What is being asked: Locate each line of the material that contains "Google", then return it.

------------------------------------------------------------

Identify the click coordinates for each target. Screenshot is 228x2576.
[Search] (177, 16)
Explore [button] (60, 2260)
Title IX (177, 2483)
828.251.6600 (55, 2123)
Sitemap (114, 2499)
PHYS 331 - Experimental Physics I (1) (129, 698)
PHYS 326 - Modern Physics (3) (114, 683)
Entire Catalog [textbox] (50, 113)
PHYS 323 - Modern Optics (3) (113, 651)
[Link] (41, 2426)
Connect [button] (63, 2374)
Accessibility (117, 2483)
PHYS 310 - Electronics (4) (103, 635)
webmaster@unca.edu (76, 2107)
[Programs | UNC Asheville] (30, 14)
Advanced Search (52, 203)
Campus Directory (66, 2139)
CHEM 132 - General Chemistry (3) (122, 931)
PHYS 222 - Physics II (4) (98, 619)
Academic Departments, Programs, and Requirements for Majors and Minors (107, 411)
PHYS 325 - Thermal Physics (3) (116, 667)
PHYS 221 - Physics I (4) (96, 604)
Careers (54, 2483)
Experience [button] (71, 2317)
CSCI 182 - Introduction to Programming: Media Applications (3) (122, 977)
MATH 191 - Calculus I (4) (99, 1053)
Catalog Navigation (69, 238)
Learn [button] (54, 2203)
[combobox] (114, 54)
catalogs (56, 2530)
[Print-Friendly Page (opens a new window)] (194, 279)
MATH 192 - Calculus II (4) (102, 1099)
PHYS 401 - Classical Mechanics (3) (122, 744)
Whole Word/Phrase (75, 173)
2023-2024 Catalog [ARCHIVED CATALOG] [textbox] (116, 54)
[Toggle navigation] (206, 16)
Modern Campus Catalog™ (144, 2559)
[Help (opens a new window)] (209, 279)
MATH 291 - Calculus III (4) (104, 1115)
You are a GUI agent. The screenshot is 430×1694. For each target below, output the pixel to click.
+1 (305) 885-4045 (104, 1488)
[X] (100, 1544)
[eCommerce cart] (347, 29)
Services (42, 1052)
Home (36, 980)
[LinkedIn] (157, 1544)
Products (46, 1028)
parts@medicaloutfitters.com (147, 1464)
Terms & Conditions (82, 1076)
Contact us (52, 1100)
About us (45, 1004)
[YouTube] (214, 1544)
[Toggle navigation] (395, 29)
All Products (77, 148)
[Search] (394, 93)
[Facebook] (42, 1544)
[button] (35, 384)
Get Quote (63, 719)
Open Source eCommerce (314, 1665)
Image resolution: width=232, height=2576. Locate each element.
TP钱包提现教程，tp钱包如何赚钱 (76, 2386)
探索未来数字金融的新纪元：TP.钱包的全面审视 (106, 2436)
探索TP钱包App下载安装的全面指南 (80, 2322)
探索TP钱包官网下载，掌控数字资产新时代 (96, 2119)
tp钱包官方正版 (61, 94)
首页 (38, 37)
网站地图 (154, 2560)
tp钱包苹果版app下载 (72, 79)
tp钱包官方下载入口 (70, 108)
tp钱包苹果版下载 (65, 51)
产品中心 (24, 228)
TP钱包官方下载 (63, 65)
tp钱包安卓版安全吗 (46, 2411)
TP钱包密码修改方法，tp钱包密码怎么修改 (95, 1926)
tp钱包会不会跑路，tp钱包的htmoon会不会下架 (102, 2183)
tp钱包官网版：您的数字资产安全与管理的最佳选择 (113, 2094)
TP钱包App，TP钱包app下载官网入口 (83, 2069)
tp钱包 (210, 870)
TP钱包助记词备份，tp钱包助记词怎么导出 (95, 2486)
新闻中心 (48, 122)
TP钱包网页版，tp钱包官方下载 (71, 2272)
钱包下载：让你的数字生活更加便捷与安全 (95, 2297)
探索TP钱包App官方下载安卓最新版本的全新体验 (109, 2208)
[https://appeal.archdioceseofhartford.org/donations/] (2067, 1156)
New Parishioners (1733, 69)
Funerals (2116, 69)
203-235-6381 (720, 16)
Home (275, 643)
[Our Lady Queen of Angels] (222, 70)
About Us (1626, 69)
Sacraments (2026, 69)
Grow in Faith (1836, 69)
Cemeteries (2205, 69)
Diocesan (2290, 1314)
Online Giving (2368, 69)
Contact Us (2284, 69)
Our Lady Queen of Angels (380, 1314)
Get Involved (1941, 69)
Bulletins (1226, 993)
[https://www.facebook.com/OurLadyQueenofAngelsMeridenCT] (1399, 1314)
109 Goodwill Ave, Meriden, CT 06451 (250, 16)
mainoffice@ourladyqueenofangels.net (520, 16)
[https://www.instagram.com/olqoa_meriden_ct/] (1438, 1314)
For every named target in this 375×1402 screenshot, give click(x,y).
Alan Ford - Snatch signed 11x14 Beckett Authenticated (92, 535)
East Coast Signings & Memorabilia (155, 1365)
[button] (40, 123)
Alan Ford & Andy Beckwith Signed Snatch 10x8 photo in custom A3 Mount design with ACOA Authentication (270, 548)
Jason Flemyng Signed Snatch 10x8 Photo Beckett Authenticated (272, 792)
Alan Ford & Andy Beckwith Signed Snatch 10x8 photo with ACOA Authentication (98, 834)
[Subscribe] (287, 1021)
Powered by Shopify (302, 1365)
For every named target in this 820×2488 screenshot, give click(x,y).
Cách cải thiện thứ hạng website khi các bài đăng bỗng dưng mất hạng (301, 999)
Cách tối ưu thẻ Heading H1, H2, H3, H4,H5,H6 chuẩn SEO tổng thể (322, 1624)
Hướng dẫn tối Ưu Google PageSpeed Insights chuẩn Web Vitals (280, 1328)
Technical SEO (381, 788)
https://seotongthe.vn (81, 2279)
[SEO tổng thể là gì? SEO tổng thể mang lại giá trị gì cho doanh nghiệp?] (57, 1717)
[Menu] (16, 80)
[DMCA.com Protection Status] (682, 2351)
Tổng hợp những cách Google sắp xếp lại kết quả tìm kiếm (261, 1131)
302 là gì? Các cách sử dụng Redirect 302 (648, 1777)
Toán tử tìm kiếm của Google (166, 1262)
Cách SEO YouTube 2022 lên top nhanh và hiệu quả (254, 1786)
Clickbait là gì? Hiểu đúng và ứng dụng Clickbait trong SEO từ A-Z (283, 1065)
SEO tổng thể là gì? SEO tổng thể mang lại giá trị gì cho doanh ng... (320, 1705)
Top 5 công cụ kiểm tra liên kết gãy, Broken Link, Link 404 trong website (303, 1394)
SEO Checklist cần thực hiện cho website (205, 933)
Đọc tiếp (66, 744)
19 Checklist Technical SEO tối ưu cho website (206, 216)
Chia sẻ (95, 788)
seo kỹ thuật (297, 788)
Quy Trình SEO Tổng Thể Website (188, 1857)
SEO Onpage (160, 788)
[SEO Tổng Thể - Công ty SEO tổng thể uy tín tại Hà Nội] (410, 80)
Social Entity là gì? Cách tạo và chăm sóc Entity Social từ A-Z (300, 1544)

------------------------------------------------------------

Exercise response:
Hướng dẫn tối Ưu Google PageSpeed Insights chuẩn Web Vitals (280, 1328)
Tổng hợp những cách Google sắp xếp lại kết quả tìm kiếm (261, 1131)
Toán tử tìm kiếm của Google (166, 1262)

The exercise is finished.